Мы стали сокращать Подарку работу. Осенью он уже только понемногу катал шагом совсем маленьких детей да еще свою постоянную поклонницу, пожилую сухонькую пенсионерку-дачницу Майю Алексеевну. Уж любила она его и жалела, как родного внука - то яблочек принесет, то отборной морковки со своего огорода, и все лето до глубокой осени привозила в приют большую тележку со свеженакошенной (на всю конюшню) травой. Ах если бы любовь умела отвести болезнь...
В воскресное ноябрьское утро мы нашли Подарка лежащим на полу конюшни. Он испуганно и виновато смотрел на нас, но встать уже не мог. Мы кинулись за лекарствами, вызвали к Подарку целую медицинскую бригаду во главе с кардиологом. Уколы, капельница, закрытый массаж сердца... Надрываясь, девчонки три часа поднимали обессилевшего коня на растяжках, чтобы подвесить его в вертикальном положении, уберечь от пролежней, сепсиса, отека легких. Меня как огнем жжет воспоминание: за несколько часов до смерти Подарок стал вести себя необычайно ласково, он терся об меня мордой, пытался прислониться, прижаться своим измученным телом. Он хотел что-то сказать? Поблагодарить? Проститься?
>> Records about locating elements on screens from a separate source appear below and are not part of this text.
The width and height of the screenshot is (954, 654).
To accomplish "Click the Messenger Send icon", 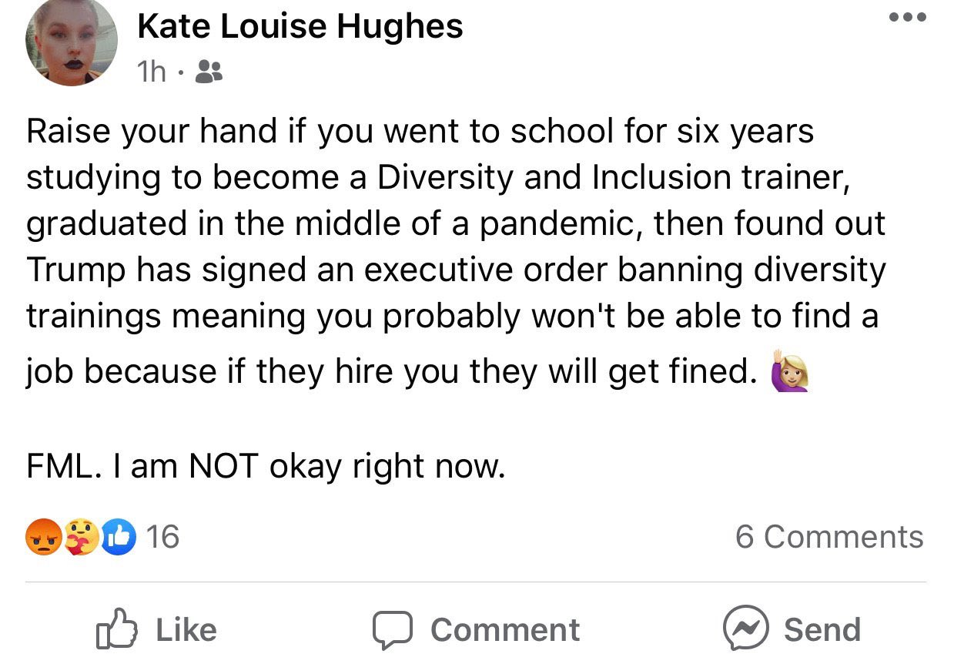I will coord(746,629).
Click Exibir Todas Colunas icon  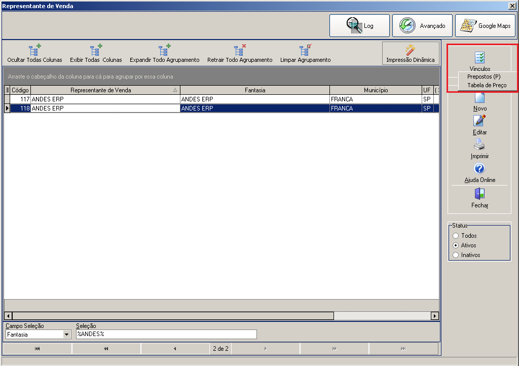pyautogui.click(x=96, y=50)
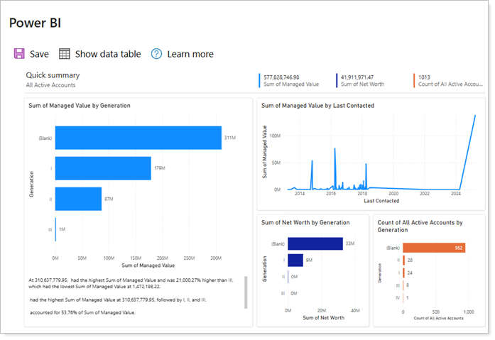
Task: Open Show data table
Action: [x=107, y=54]
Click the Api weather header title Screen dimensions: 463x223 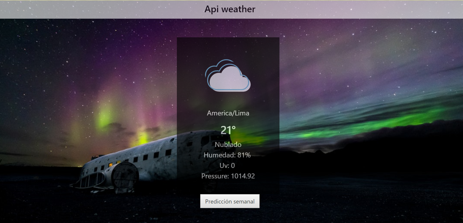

Ты ушел от нас, вороной конь, подарок судьбы. Это мы должны быть благодарны тебе за то, что ты был, и поэтому я закончу свой рассказ другим воспоминанием. Мы в поле: “Повод, учебной рысью марш, галопом марш!”. Слыша мою команду, лошади сами с удовольствием выполняют приказ. Задумчив лишь Подарок подо мной. “Шевелись, лентяй, мы же в голове смены - всем галоп скомкаем!” Слегка шлепаю его палочкой, в ответ следует удар задом: “Скажи спасибо, что вообще двигаюсь!”. Наш диалог мучительно напоминает мне что-то, уже когда-то бывшее со мной - я и вороной неслух. Неожиданно для себя открываю рот и рявкаю: “Галоп, а ну галоп, Подарок!”. В лицо брызнуло солнце, свистнул в ушах ветер, и моя смена осталась где-то позади. Видно, вспомнила не одна я, но и конь вернулся в свою молодость, когда по команде каскадера он стремительно мчался по манежу под аплодисменты зрителей. Время, видно, повернулось вспять - снова подо мной вороной орловец, только теперь он полностью послушен моей руке и моему голосу. “Рысью, Подарок, ай хороший мальчик!”